The problem that caused the service disruption was tracked down to “an internal system that generates configurations – essentially, information that tells other systems how to behave,” wrote Treynor. A software bug was found by the configuration system, which then generated an incorrect configuration that threw the whole thing into chaos, he wrote.
“The incorrect configuration was sent to live services over the next 15 minutes, caused users’ requests for their data to be ignored, and those services, in turn, generated errors,” he wrote. “Users began seeing these errors on affected services at [2:02 p.m.], and at that time our internal monitoring alerted Google’s Site Reliability Team. Engineers were still debugging 12 minutes later when the same system, having automatically cleared the original error, generated a new correct configuration at [2:14 p.m.] and began sending it; errors subsided rapidly starting at this time. By [2:30 p.m.] the correct configuration was live everywhere, and almost all users’ service was restored.”
Now, that the issue has been identified, Google is working to find ways to prevent such an error from happening again, as well as finding ways to speed up the recovery from similar errors, wrote Treynor.
To accomplish that, Google is correcting the original bug that popped up in the configuration generator to prevent recurrence, and is also auditing all other critical configuration generation systems to ensure they do not contain a similar bug, wrote Treynor. Google engineers are also adding more input validation checks for configurations so that a bad configuration generated in the future will not result in service disruption. The company is also enhancing its targeted monitoring to more quickly detect and diagnose the cause of service failure, he wrote.
Google’s Apps Status Dashboard quickly contained limited details about the disruptions, including a list of which services were being affected. An explanation about the cause of the problem was not immediately known at that time. The apps dashboard reported that a long list of Google services were experiencing delays and other issues, which also included Google Talk, Drive, Sheets, Slides, Drawings, Sites and Groups, according to the dashboard.

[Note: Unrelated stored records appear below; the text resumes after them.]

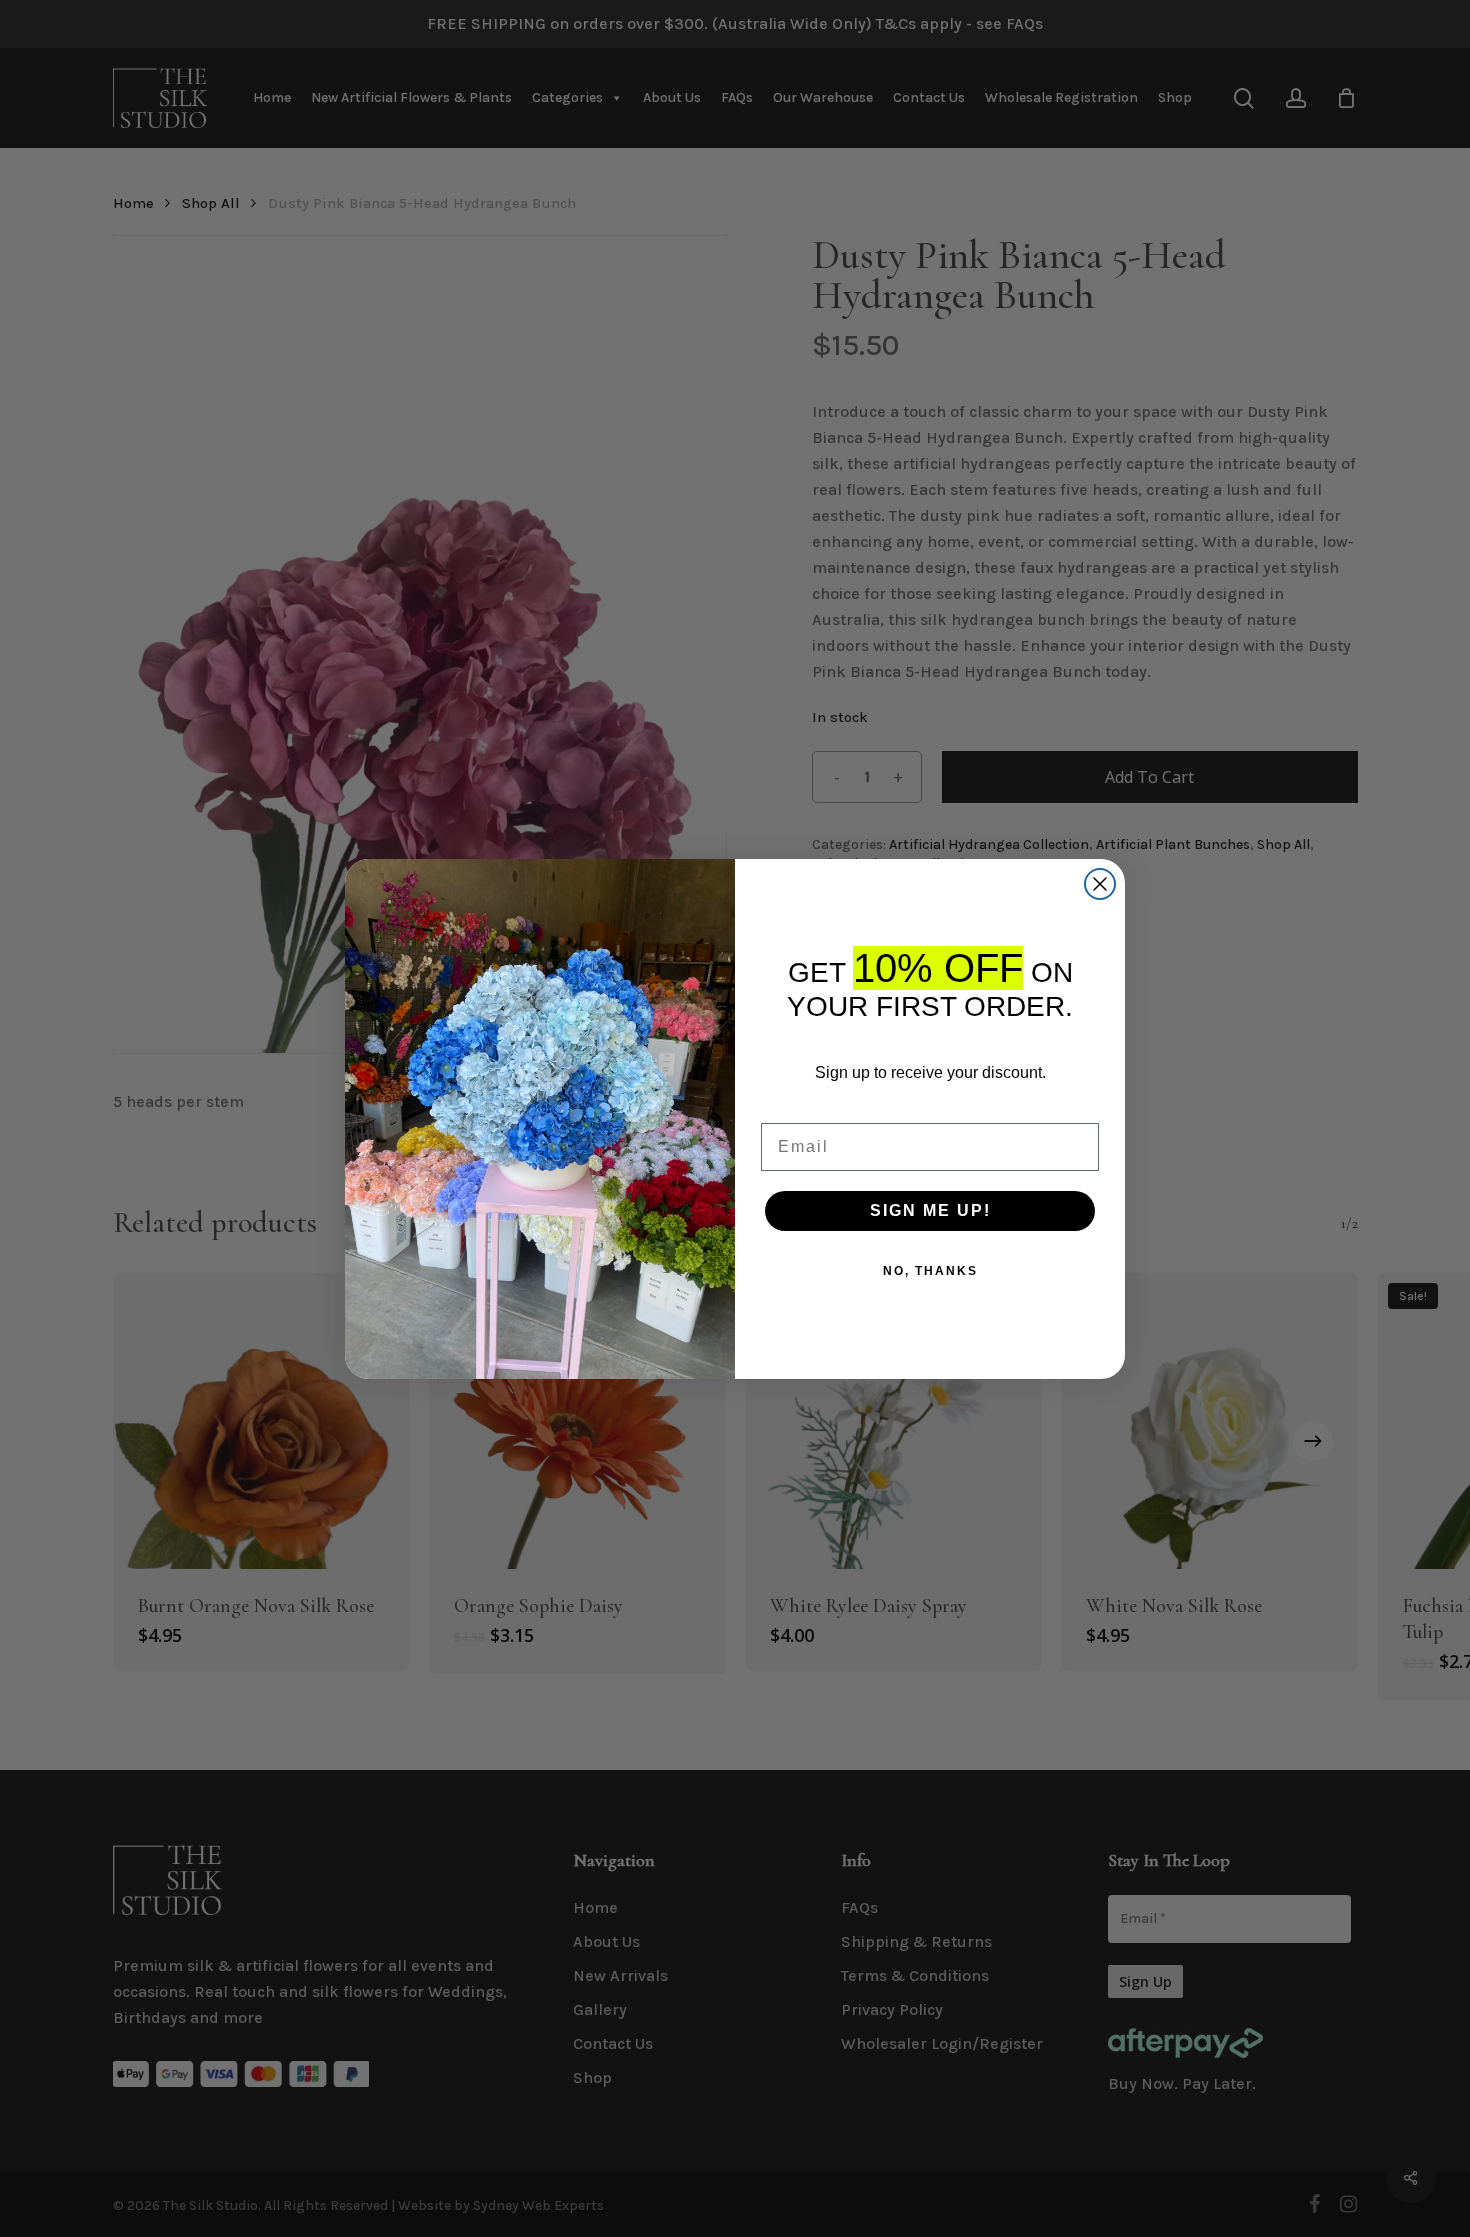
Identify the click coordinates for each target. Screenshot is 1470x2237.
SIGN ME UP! (930, 1210)
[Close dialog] (1100, 884)
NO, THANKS (930, 1271)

At 3:23pm ET, an hour or so after the original outage, Google posted an update saying that the Gmail issues were fixed. “The problem with Gmail should be resolved,” the note stated. “We apologise for the inconvenience and thank you for your patience and continued support. Please rest assured that system reliability is a top priority at Google, and we are making continuous improvements to make our systems better.” A short time later, at 3:47pm, Google sent an email update to eWEEK saying: “Most of the issues with Google services have been resolved.”

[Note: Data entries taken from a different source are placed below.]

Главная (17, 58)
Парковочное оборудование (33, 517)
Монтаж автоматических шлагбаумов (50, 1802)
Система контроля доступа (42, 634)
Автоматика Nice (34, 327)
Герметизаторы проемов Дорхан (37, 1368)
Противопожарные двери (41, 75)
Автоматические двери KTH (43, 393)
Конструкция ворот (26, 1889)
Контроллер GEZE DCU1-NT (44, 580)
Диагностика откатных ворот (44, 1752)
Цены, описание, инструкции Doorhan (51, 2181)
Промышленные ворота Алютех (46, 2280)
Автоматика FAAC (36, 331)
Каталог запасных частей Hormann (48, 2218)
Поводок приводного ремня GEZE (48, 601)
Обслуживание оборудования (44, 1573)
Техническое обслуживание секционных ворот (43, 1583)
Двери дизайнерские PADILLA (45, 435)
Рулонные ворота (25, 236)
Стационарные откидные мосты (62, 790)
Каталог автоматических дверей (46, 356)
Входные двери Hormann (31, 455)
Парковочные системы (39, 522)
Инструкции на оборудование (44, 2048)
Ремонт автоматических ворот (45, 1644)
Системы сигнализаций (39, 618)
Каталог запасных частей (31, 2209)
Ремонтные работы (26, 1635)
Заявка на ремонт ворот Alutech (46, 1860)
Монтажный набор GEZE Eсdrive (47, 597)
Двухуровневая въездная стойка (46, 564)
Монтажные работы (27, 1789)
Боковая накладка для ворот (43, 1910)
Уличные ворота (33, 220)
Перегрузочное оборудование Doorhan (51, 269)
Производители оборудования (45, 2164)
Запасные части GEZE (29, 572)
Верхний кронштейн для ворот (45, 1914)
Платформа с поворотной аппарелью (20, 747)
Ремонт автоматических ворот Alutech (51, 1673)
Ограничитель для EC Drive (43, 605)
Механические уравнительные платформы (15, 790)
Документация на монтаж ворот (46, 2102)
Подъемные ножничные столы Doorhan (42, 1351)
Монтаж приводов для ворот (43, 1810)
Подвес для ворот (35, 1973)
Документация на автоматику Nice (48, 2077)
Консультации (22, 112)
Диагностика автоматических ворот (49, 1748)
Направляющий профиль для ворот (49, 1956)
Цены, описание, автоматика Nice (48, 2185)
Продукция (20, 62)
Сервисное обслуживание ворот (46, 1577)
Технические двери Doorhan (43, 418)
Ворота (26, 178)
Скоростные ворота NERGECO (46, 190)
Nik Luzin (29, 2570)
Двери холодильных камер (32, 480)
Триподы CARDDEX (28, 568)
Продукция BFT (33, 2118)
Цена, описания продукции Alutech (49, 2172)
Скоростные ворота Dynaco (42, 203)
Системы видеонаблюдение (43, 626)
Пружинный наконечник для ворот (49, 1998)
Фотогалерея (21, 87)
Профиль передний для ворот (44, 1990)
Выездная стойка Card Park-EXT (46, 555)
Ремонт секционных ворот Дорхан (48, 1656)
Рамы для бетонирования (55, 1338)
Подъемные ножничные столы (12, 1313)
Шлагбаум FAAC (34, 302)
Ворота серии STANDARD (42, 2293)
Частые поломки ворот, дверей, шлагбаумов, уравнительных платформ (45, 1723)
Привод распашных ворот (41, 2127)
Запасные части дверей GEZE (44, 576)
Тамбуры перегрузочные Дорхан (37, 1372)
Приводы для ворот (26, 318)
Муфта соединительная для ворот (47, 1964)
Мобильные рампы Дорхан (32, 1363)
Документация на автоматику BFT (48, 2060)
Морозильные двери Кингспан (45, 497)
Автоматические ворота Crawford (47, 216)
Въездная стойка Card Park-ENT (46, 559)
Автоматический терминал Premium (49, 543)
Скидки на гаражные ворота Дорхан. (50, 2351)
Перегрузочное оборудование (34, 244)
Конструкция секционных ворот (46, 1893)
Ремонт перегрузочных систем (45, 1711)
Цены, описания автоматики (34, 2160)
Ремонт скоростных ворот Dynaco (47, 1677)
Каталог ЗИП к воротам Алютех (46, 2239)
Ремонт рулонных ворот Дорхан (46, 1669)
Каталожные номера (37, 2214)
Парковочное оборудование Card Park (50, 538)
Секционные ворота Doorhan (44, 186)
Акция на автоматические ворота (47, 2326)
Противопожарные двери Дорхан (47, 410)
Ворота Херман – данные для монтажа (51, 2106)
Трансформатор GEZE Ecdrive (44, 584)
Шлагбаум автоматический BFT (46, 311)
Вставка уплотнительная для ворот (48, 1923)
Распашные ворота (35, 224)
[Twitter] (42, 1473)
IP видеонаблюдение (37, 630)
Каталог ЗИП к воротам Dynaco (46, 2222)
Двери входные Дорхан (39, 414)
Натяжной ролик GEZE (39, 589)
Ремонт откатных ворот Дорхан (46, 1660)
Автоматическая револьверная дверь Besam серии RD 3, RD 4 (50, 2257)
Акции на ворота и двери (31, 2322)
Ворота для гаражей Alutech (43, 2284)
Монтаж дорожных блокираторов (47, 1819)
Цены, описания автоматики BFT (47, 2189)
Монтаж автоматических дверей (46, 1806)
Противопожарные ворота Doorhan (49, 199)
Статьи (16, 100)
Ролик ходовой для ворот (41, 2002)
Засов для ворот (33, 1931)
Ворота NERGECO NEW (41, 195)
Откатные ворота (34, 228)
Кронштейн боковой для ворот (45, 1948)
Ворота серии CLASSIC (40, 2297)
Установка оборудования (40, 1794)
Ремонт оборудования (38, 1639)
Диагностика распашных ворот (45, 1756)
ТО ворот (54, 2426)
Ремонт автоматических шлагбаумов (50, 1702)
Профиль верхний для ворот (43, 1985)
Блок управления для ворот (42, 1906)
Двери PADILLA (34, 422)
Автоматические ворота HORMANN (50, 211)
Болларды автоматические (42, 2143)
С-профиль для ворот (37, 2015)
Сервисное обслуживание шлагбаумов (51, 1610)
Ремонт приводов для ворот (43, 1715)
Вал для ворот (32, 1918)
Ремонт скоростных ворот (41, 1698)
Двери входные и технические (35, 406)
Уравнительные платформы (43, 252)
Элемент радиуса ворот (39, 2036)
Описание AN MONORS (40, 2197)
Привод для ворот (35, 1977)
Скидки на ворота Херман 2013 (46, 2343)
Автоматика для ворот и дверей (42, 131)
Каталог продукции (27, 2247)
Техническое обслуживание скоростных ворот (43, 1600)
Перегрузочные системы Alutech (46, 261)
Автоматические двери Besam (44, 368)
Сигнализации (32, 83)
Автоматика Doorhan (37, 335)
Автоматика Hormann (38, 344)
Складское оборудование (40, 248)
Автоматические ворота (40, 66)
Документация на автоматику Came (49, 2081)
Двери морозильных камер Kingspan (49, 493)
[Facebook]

Google has faced similar service problems in the past. In September 2013, the company apologised to users when Gmail services suffered a slowdown of up to 10 hours due to what it called a dual network failure at the time. The slowdowns during that incident were caused by what Google described as a rare two-pronged failure in the company’s network architecture. The disruption occurred when two separate, redundant network paths stopped working at the same time.
Google’s Gmail, now in its 10th year, was launched 1 April, 2004.